人間としての基本・共通性
医学の場合は、人間という生物としてのコレを基盤としているわけで、「人間は、1人1人違う」といっても、やっぱり、「同じ人間」である部分はあるわけです。
スポーツの世界では、運動生理学という分野で、どういう刺激(トレーニング負荷)をかけると、身体はどういう反応をするのか~ということが長年研究され続け、それが現場にも生かされています。
ここのところから大きく逸脱する人間はいません。いたら地球人ではないかも知れません。
ただ、小さく逸脱する人は少なからずいます。「イレギュラー」として分類される人たちです。いわゆる「天才」も、この一種です。まったく真逆のイレギュラーの人たちもいますが、、、
基本・共通性は、いわば、木の幹のようなものです。そこんところは、そうそう揺らがないわけでですが、幹の先には枝葉があります。
ここんところが多様性や個人差のあるところで、同じ幹から出ても、同じような枝ぶりになるとは限らないわけです。
木の枝の太さや長さがどうして1本1本違うのかは知りませんが、枝としての共通性は必ず兼ね備えているでしょう。
ランナーの場合、心肺機能や筋肉の特性、水準などに、1人1人、いろいろな違いがあるわけですが、これもやはり、人間という共通性を持った上で、個々の特性が出てくる部分であるわけです。
100人いれば、100通りのトレーニング法がある!?
最後の最後はそういうことになります。ただ、それは最後です。
一見、突飛なトレーニング法のようでも、きちんと分析してみると、既知の知識で説明できないものは、あまり多くありません。もちろん、未知の人間の特性もまだ眠っているはずで、その開発に従事している研究者や指導者もいますが、それらとて、人間の共通項目であるはずです。

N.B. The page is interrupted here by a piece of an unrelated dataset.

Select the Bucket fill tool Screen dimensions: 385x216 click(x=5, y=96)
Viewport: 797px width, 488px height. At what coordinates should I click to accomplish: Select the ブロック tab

その上で、幹から枝が出て、枝から葉が出て~という、個々の特性に応じたアレンジをしていくと、最後の最後は、1枚ずつの葉っぱを語ることになり、そこに100人100様のトレーニングがあることになります。
このことは、理論や方法論を無視し、自己流で自分に合ったトレーニングを見つければ良い~という理屈とはまったく異なります。
最初に基本や共通性があるからこそ、そこから個々の特性に応じたアレンジ、発展性があるのです。
ピカソだって、最初からああいう絵を書いていたわけではありません。箱根の彫刻の森美術館へ行くと、若い頃の精巧なデッサン画を見ることができますよ~。